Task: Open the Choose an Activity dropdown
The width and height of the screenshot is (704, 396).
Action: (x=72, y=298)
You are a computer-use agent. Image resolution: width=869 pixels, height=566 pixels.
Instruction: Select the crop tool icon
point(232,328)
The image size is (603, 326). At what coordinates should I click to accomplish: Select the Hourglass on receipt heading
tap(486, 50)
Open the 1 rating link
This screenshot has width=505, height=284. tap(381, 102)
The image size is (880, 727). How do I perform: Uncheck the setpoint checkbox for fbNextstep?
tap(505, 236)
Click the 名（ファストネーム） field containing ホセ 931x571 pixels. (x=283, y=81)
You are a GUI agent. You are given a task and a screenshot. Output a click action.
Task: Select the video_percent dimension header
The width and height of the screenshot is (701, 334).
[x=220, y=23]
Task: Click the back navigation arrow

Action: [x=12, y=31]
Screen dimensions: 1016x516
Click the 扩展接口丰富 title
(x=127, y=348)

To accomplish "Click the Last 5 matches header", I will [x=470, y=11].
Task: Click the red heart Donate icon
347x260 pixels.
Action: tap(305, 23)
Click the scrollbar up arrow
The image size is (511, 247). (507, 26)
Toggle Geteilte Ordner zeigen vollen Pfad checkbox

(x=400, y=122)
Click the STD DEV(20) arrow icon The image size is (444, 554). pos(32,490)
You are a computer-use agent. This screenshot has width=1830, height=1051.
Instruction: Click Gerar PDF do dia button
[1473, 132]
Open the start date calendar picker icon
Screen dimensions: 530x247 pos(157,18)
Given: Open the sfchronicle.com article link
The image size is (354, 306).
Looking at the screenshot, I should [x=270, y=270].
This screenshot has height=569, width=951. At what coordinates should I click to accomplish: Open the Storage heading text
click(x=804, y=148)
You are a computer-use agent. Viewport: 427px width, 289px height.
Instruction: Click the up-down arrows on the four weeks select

The task: The whole set of records needs to be written out exactly.

Exercise answer:
Task: Open the Choose an Activity dropdown
The width and height of the screenshot is (704, 396).
Action: (x=72, y=298)
You are a computer-use agent. Image resolution: width=869 pixels, height=566 pixels.
Instruction: Select the crop tool icon
point(232,328)
The image size is (603, 326). At what coordinates should I click to accomplish: Select the Hourglass on receipt heading
tap(486, 50)
Open the 1 rating link
This screenshot has width=505, height=284. tap(381, 102)
The image size is (880, 727). How do I perform: Uncheck the setpoint checkbox for fbNextstep?
tap(505, 236)
Click the 名（ファストネーム） field containing ホセ 931x571 pixels. (x=283, y=81)
You are a GUI agent. You are given a task and a screenshot. Output a click action.
Task: Select the video_percent dimension header
The width and height of the screenshot is (701, 334).
[x=220, y=23]
Task: Click the back navigation arrow

Action: [x=12, y=31]
Screen dimensions: 1016x516
Click the 扩展接口丰富 title
(x=127, y=348)

To accomplish "Click the Last 5 matches header", I will [x=470, y=11].
Task: Click the red heart Donate icon
347x260 pixels.
Action: tap(305, 23)
Click the scrollbar up arrow
The image size is (511, 247). (507, 26)
Toggle Geteilte Ordner zeigen vollen Pfad checkbox

(x=400, y=122)
Click the STD DEV(20) arrow icon The image size is (444, 554). pos(32,490)
You are a computer-use agent. This screenshot has width=1830, height=1051.
Instruction: Click Gerar PDF do dia button
[1473, 132]
Open the start date calendar picker icon
Screen dimensions: 530x247 pos(157,18)
Given: Open the sfchronicle.com article link
The image size is (354, 306).
Looking at the screenshot, I should [x=270, y=270].
This screenshot has height=569, width=951. At what coordinates should I click to accomplish: Open the Storage heading text
click(x=804, y=148)
You are a computer-use agent. Viewport: 427px width, 289px height.
Instruction: Click the up-down arrows on the four weeks select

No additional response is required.